> [Records for this task]
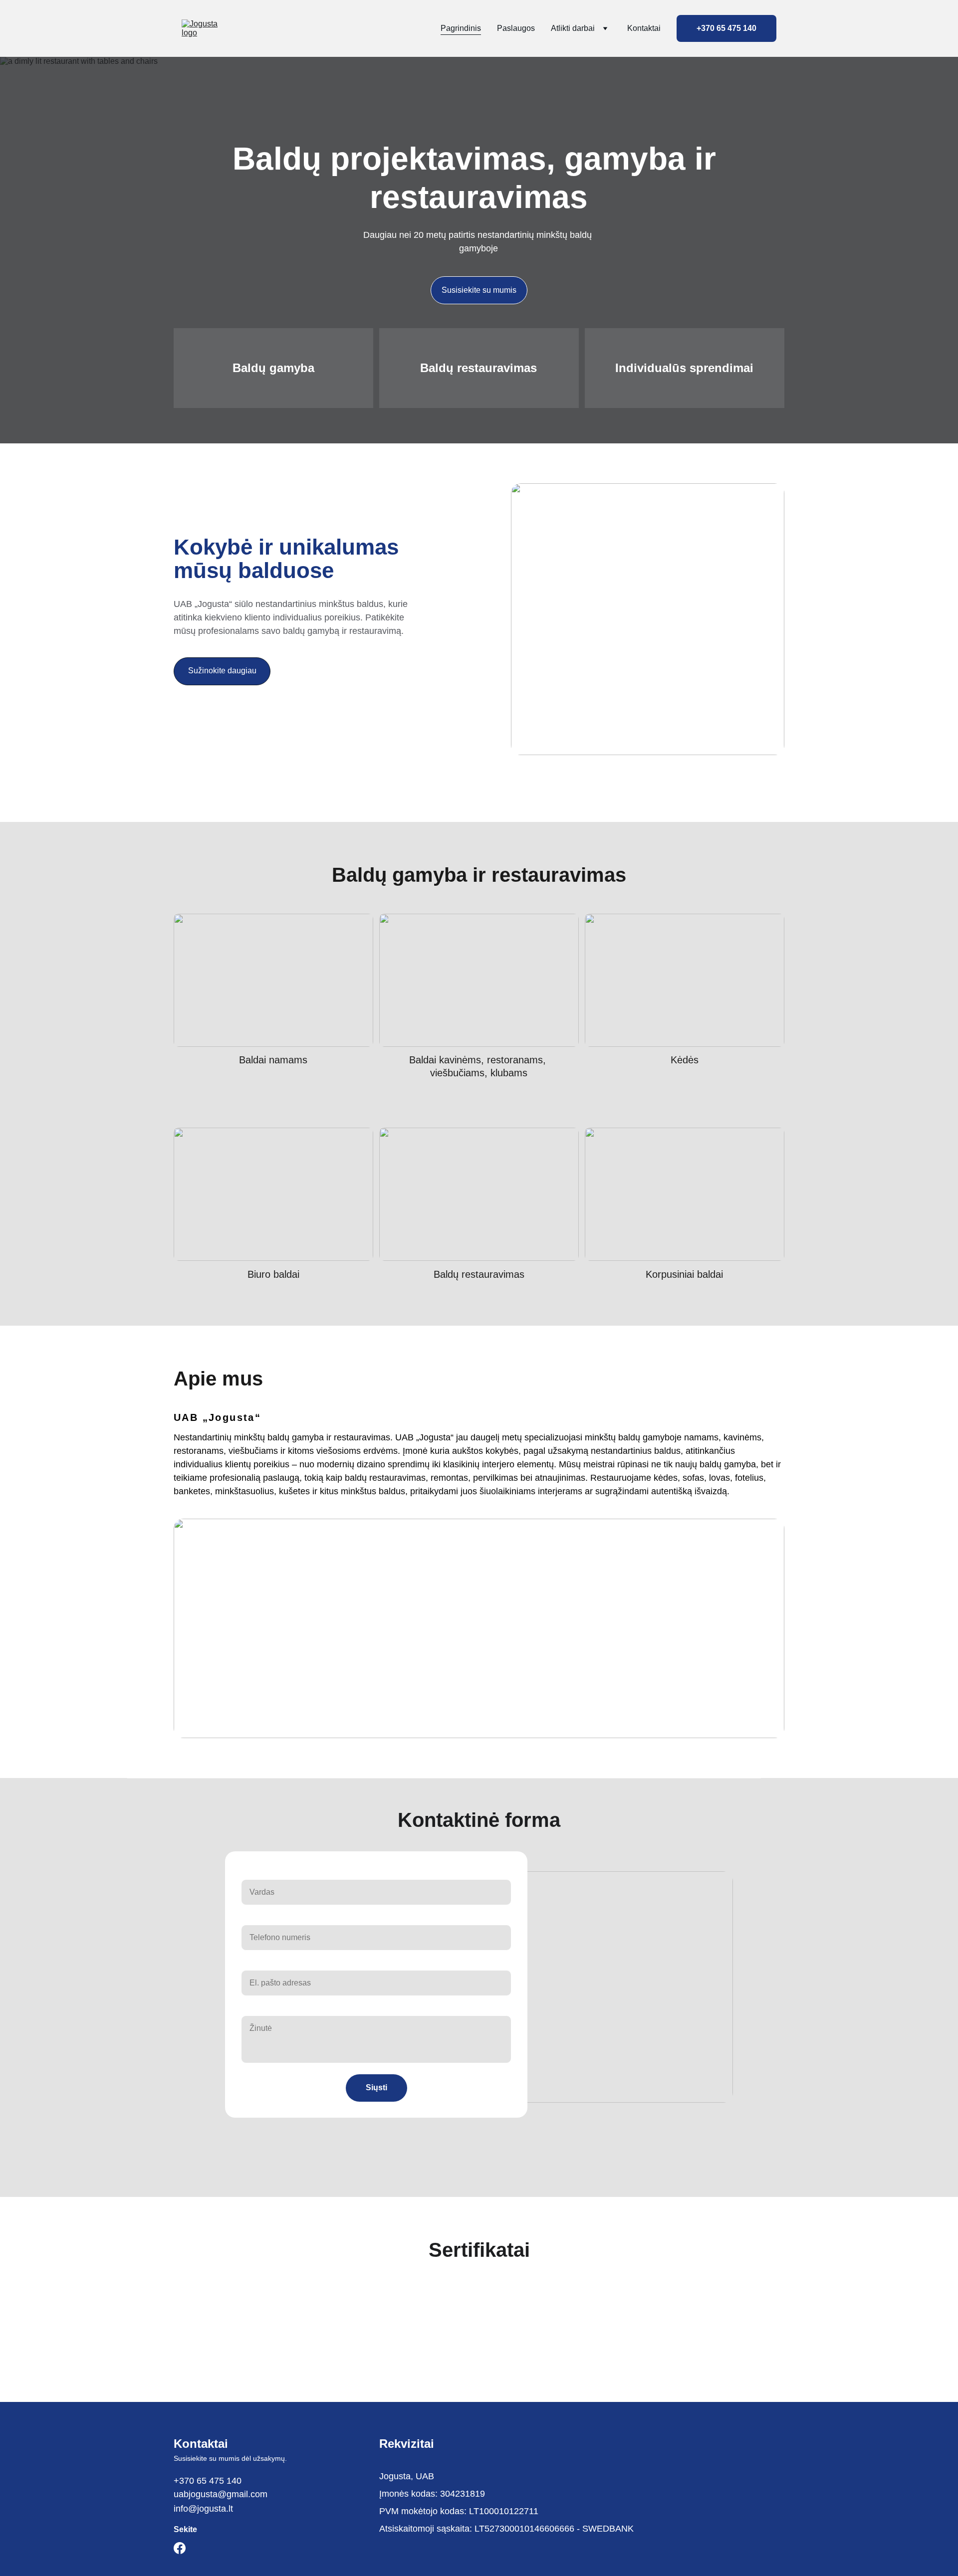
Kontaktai (644, 28)
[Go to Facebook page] (180, 2548)
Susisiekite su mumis (479, 290)
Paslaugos (516, 28)
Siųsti (376, 2087)
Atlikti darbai (573, 28)
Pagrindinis (461, 28)
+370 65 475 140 (726, 28)
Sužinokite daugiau (222, 670)
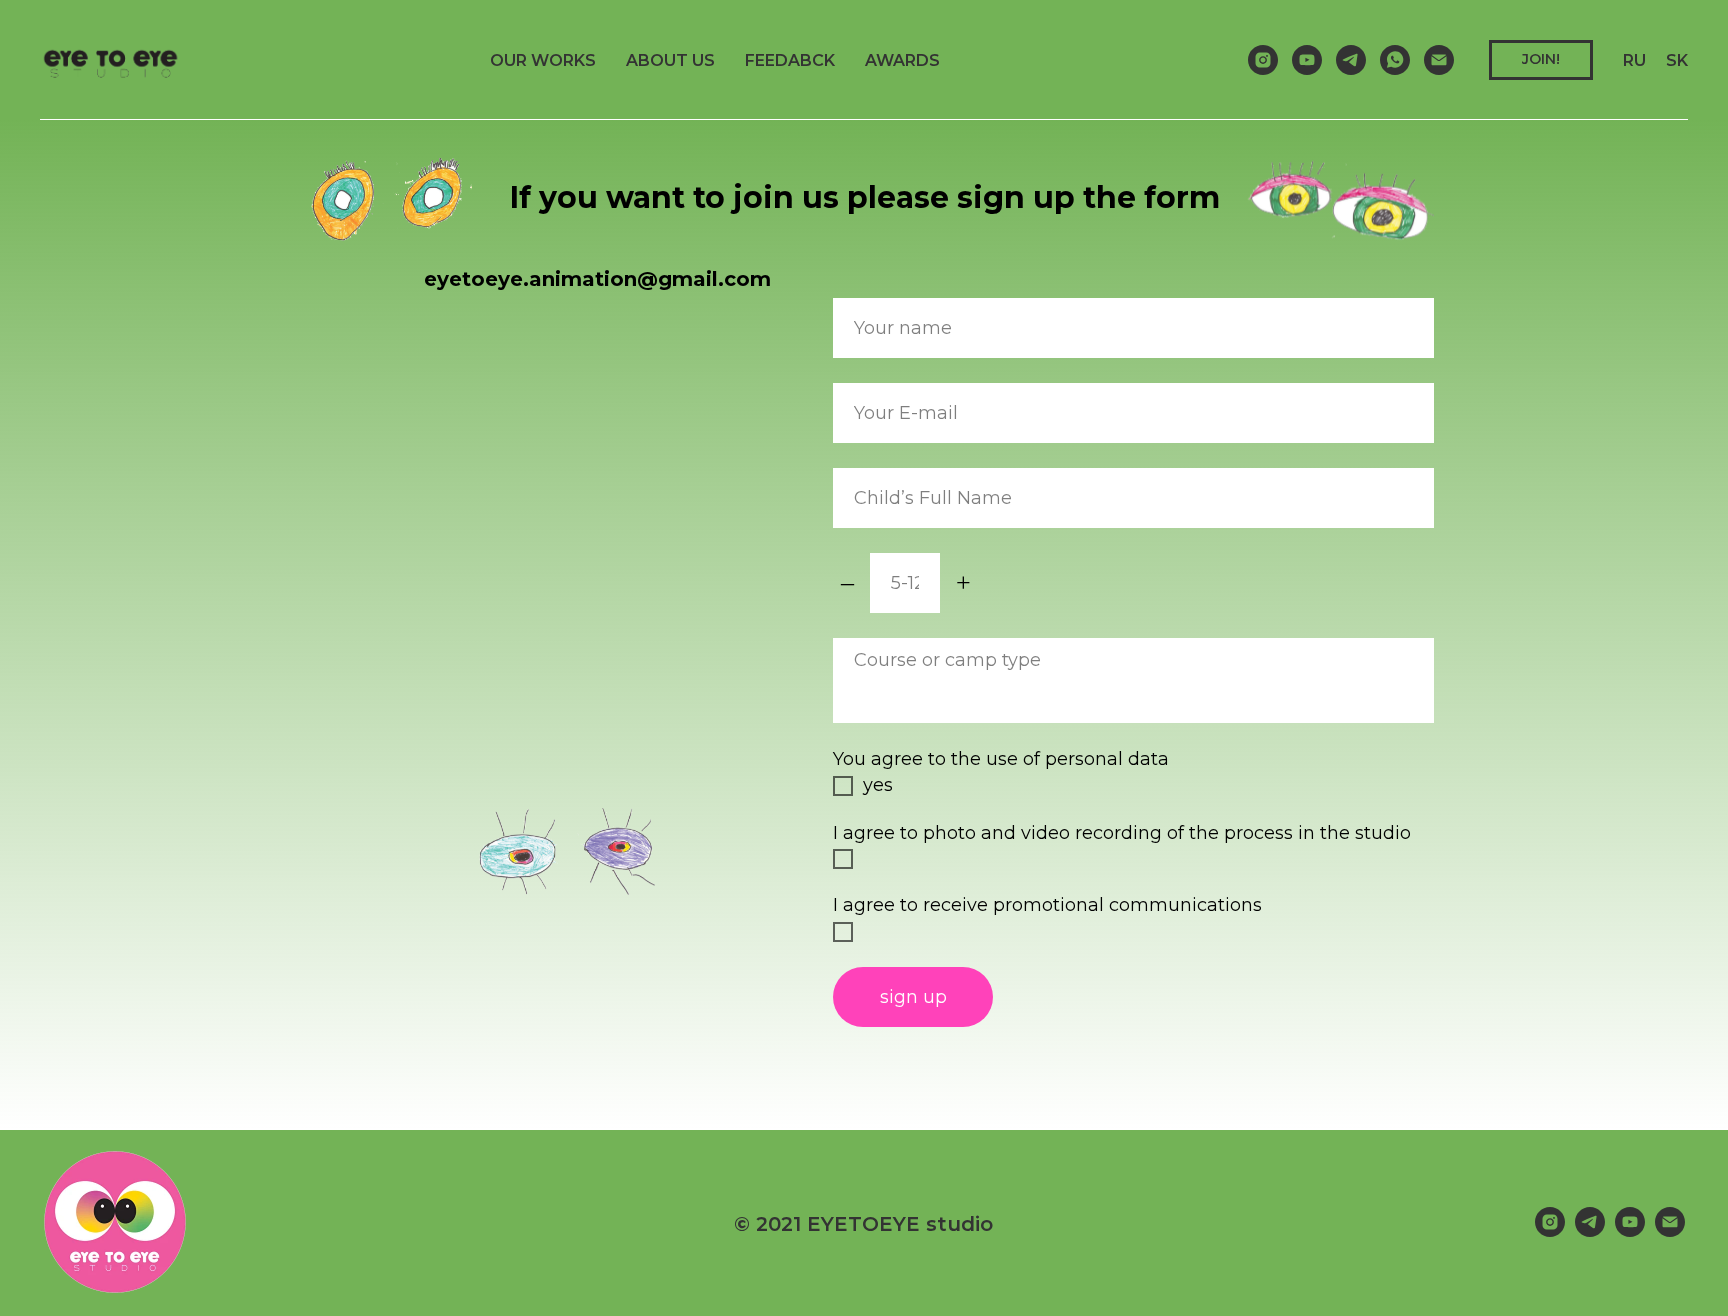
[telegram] (1351, 60)
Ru (1634, 60)
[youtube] (1307, 60)
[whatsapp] (1395, 60)
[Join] (1439, 60)
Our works (543, 60)
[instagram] (1263, 60)
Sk (1677, 60)
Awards (902, 60)
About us (670, 60)
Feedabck (790, 60)
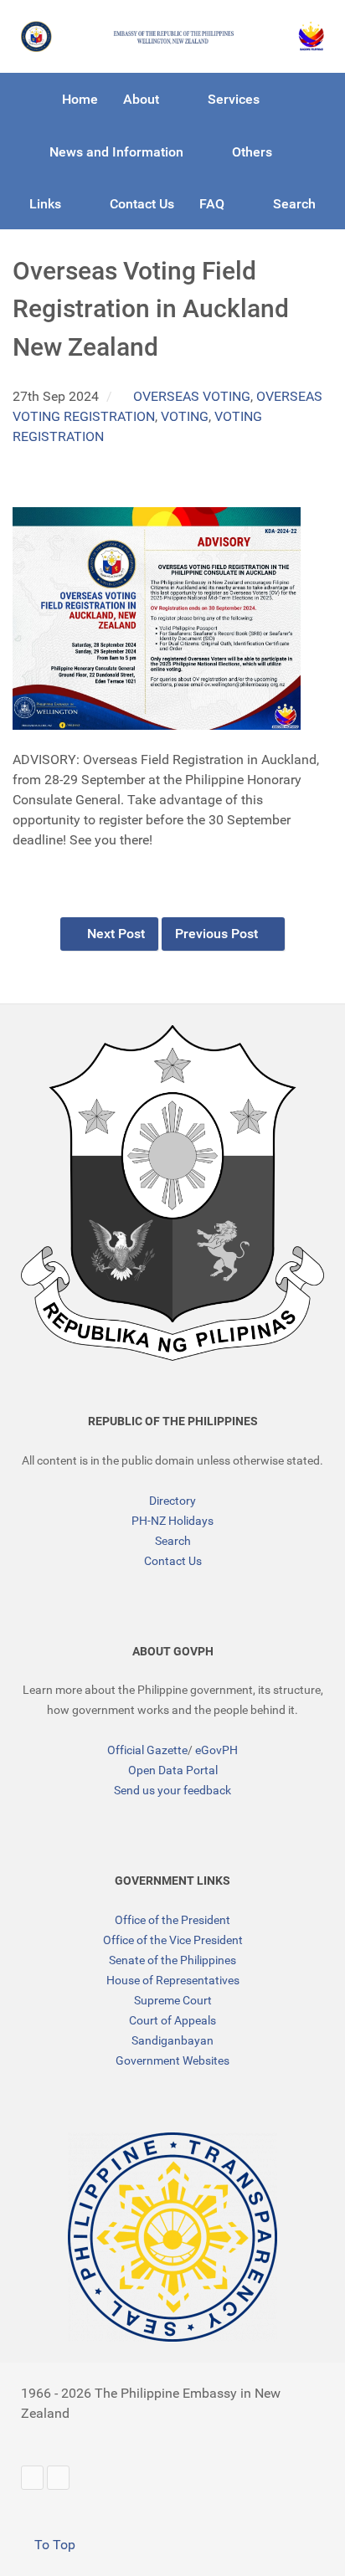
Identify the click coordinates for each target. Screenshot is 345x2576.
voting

> [The problem]
Could you write out, exactly, each line of the data above from the one containing "Identify the click" through the last, including both?

> [Response to this exercise]
Identify the click coordinates for each target. Screenshot is 345x2576.
voting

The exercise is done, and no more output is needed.